- [Rows]:
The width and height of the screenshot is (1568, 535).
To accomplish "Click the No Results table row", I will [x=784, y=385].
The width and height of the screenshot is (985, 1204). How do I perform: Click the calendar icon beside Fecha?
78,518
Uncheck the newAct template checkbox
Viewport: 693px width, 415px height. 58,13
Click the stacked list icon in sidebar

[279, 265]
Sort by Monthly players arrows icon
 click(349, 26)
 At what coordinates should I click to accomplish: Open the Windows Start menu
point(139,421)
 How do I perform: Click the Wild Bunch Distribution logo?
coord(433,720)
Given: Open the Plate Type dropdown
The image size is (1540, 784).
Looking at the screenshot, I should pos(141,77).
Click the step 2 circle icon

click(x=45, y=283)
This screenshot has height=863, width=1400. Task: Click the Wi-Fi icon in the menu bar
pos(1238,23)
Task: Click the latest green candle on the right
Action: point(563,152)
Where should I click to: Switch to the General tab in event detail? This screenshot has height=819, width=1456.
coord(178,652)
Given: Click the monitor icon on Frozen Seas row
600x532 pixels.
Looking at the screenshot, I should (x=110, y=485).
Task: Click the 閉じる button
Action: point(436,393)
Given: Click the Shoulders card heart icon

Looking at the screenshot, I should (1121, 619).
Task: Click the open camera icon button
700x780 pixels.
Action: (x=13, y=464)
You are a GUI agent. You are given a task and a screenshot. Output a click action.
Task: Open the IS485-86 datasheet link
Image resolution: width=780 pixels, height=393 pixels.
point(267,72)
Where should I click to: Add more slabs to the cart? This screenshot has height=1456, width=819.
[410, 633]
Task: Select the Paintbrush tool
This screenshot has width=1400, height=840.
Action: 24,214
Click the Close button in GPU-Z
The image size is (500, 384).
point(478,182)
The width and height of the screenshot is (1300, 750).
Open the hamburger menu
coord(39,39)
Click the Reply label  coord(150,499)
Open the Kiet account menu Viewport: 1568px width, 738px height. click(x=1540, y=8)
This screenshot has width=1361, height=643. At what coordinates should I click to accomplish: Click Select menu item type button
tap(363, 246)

- [Objective]: Please lay out the records above as a numbered list, one line each, with the blank lines left out.

- [Output]:
1. The width and height of the screenshot is (1568, 535).
2. To accomplish "Click the No Results table row", I will [x=784, y=385].
3. The width and height of the screenshot is (985, 1204). How do I perform: Click the calendar icon beside Fecha?
4. 78,518
5. Uncheck the newAct template checkbox
6. Viewport: 693px width, 415px height. 58,13
7. Click the stacked list icon in sidebar
8. [279, 265]
9. Sort by Monthly players arrows icon
10.  click(349, 26)
11.  At what coordinates should I click to accomplish: Open the Windows Start menu
12. point(139,421)
13.  How do I perform: Click the Wild Bunch Distribution logo?
14. coord(433,720)
15. Given: Open the Plate Type dropdown
16. The image size is (1540, 784).
17. Looking at the screenshot, I should pos(141,77).
18. Click the step 2 circle icon
19. click(x=45, y=283)
20. This screenshot has height=863, width=1400. Task: Click the Wi-Fi icon in the menu bar
21. pos(1238,23)
22. Task: Click the latest green candle on the right
23. Action: point(563,152)
24. Where should I click to: Switch to the General tab in event detail? This screenshot has height=819, width=1456.
25. coord(178,652)
26. Given: Click the monitor icon on Frozen Seas row
27. 600x532 pixels.
28. Looking at the screenshot, I should (x=110, y=485).
29. Task: Click the 閉じる button
30. Action: point(436,393)
31. Given: Click the Shoulders card heart icon
32. Looking at the screenshot, I should (1121, 619).
33. Task: Click the open camera icon button
34. 700x780 pixels.
35. Action: (x=13, y=464)
36. You are a GUI agent. You are given a task and a screenshot. Output a click action.
37. Task: Open the IS485-86 datasheet link
38. Image resolution: width=780 pixels, height=393 pixels.
39. point(267,72)
40. Where should I click to: Add more slabs to the cart? This screenshot has height=1456, width=819.
41. [410, 633]
42. Task: Select the Paintbrush tool
43. This screenshot has width=1400, height=840.
44. Action: 24,214
45. Click the Close button in GPU-Z
46. The image size is (500, 384).
47. point(478,182)
48. The width and height of the screenshot is (1300, 750).
49. Open the hamburger menu
50. coord(39,39)
51. Click the Reply label  coord(150,499)
52. Open the Kiet account menu Viewport: 1568px width, 738px height. click(x=1540, y=8)
53. This screenshot has width=1361, height=643. At what coordinates should I click to accomplish: Click Select menu item type button
54. tap(363, 246)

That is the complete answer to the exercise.